Re: Scaling noise

From: Rob Landley <rob@landley.net>
To: Alan Cox <alan@lxorguk.ukuu.org.uk>, Pavel Machek <pavel@suse.cz>
Cc: CaT <cat@zip.com.au>, Larry McVoy <lm@bitmover.com>,
	Anton Blanchard <anton@samba.org>,
	Linux Kernel Mailing List <linux-kernel@vger.kernel.org>
Subject: Re: Scaling noise
Date: Tue, 9 Sep 2003 02:11:15 -0400	[thread overview]
Message-ID: <200309090211.16136.rob@landley.net> (raw)
In-Reply-To: <1063028321.21050.28.camel@dhcp23.swansea.linux.org.uk>

On Monday 08 September 2003 09:38, Alan Cox wrote:
> On Sad, 2003-09-06 at 16:08, Pavel Machek wrote:
> > Hi!
> >
> > > Maybe this is a better way to get my point across.  Think about more
> > > CPUs on the same memory subsystem.  I've been trying to make this
> > > scaling point
> >
> > The point of hyperthreading is that more virtual CPUs on same memory
> > subsystem can actually help stuff.
>
> Its a way of exposing asynchronicity keeping the old instruction set.
> Its trying to make better use of the bandwidth available by having
> something else to schedule into stalls. Thats why HT is really good for
> code which is full of polling I/O, badly coded memory accesses but is
> worthless on perfectly tuned hand coded stuff which doesnt stall.

<rant>

I wouldn't call it worthless.  "Proof of concept", maybe.
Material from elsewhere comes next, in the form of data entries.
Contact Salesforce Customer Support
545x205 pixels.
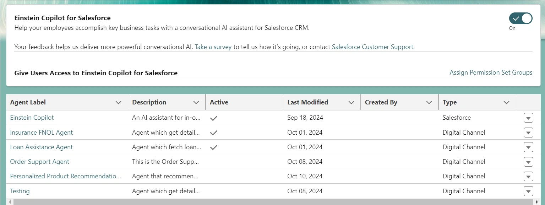click(372, 47)
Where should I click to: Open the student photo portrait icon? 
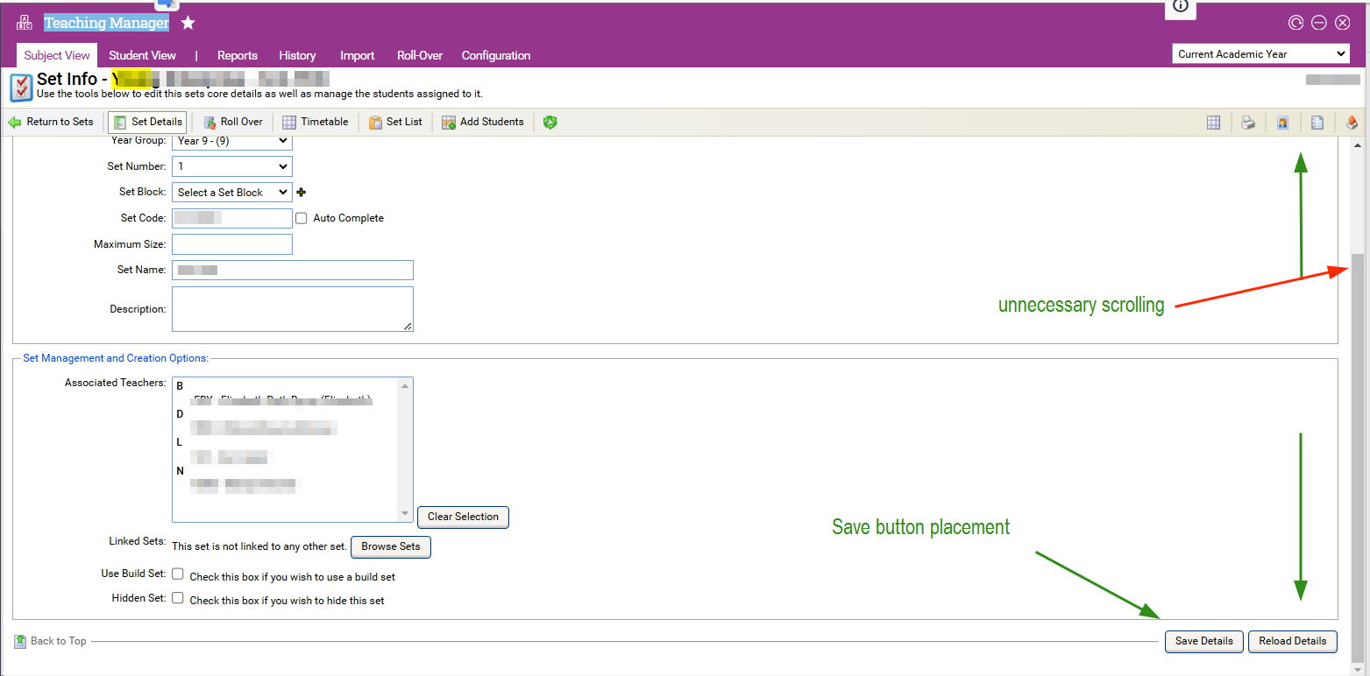tap(1282, 123)
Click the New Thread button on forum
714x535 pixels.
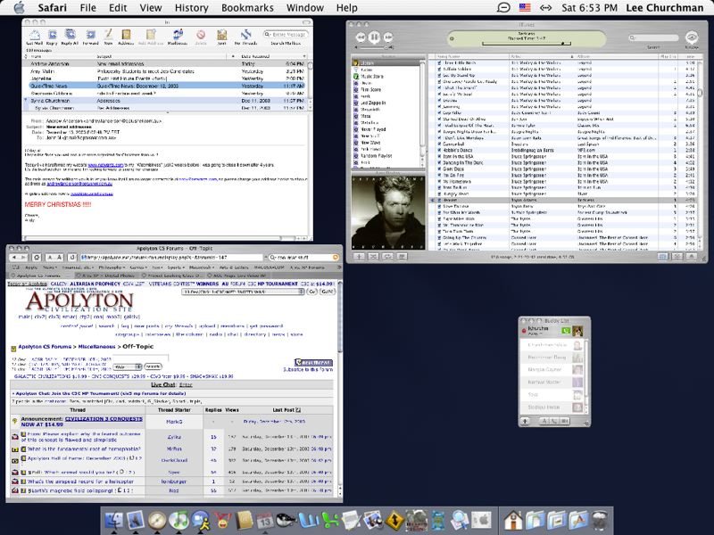click(312, 363)
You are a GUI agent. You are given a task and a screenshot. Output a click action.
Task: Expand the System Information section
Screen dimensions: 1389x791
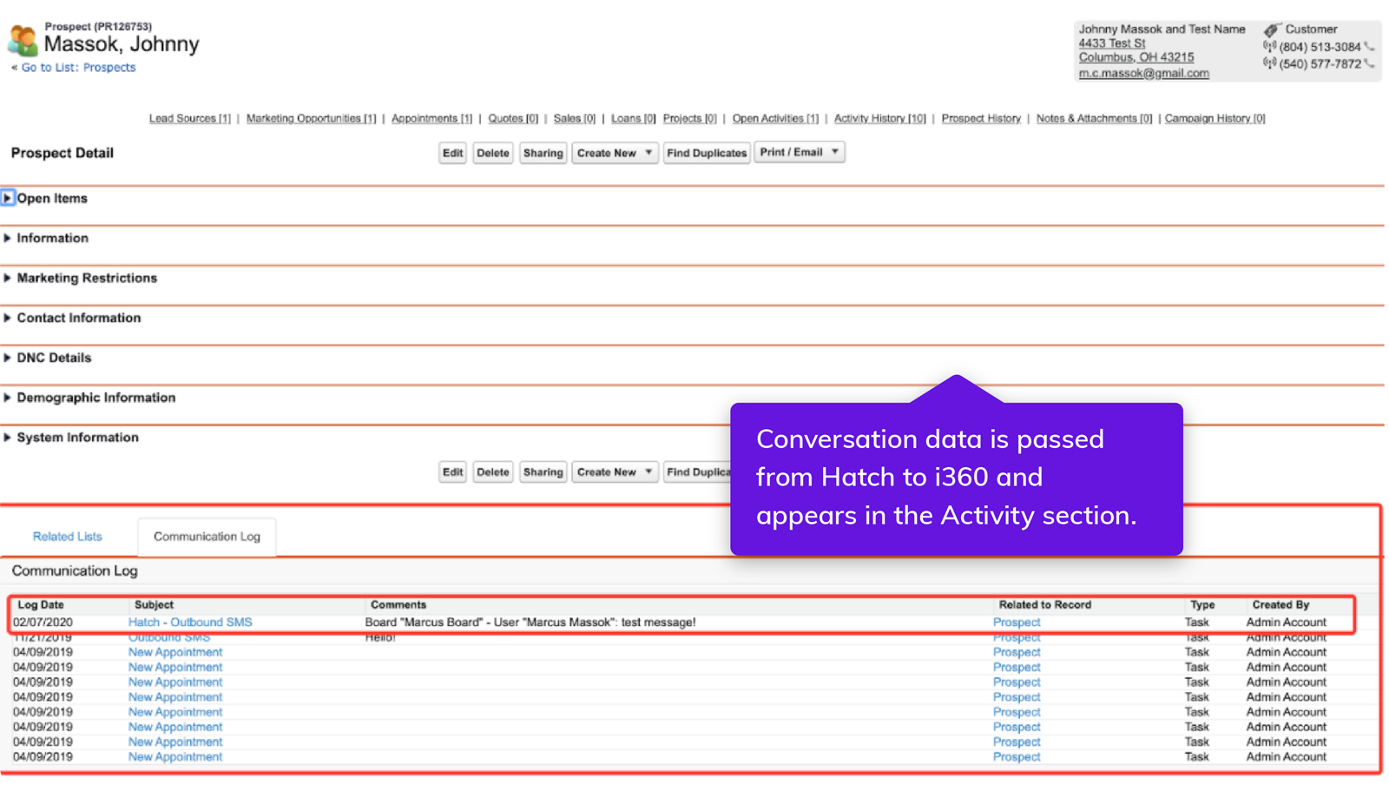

Modern processors (Athlon and P4 both, I believe) have three execution cores, 
and so are trying to dispatch three instructions per clock.  With 
speculation, lookahead, branch prediction, register renaming, instruction 
reordering, magic pixie dust, happy thoughts, a tailwind, and 8 zillion other 
related things, they can just about do it too, but not even close to 100% of 
the time.  Extracting three parallel instructions from one instruction stream 
is doable, but not fun, and not consistent.

The third core is unavoidably idle some of the time.  Trying to keep four 
cores bus would be a nightmare.  (All the VLIW guys keep trying to unload 
this on the compiler.  Don't ask me how a compiler is supposed to do branch 
prediction and speculative execution.  I suppose having to recompile your 
binaries for more cores isn't TOO big a problem these days, but the boxed 
mainstream desktop apps people wouldn't like it at all.)
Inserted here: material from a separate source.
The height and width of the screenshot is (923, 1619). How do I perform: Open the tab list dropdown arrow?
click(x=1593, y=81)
Transistor budgets keep going up as manufacturing die sizes shrink, and the 
engineers keep wanting to throw transistors at the problem.  The first really 
easy way to turn transistors into performance are a bigger L1 cache, but 
somewhere between 256k and one megabyte per running process you hit some 
serious diminishing returns since your working set is in cache and your far 
accesses to big datasets (or streaming data) just aren't going to be helped 
by more L1 cache.

The other obvious way to turn transistors into performance is to build 
execution cores out of them.  (Yeah, you can also pipeline yourself to death 
to do less per clock for marketing reasons, but there's serious diminishing 
returns there too.)  With more execution cores, you can (theoretically) 
execute more instructions per clock.  Except that keeping 3 cores busy out of 
one instruction stream is really hard, and 4 would be a nightmare...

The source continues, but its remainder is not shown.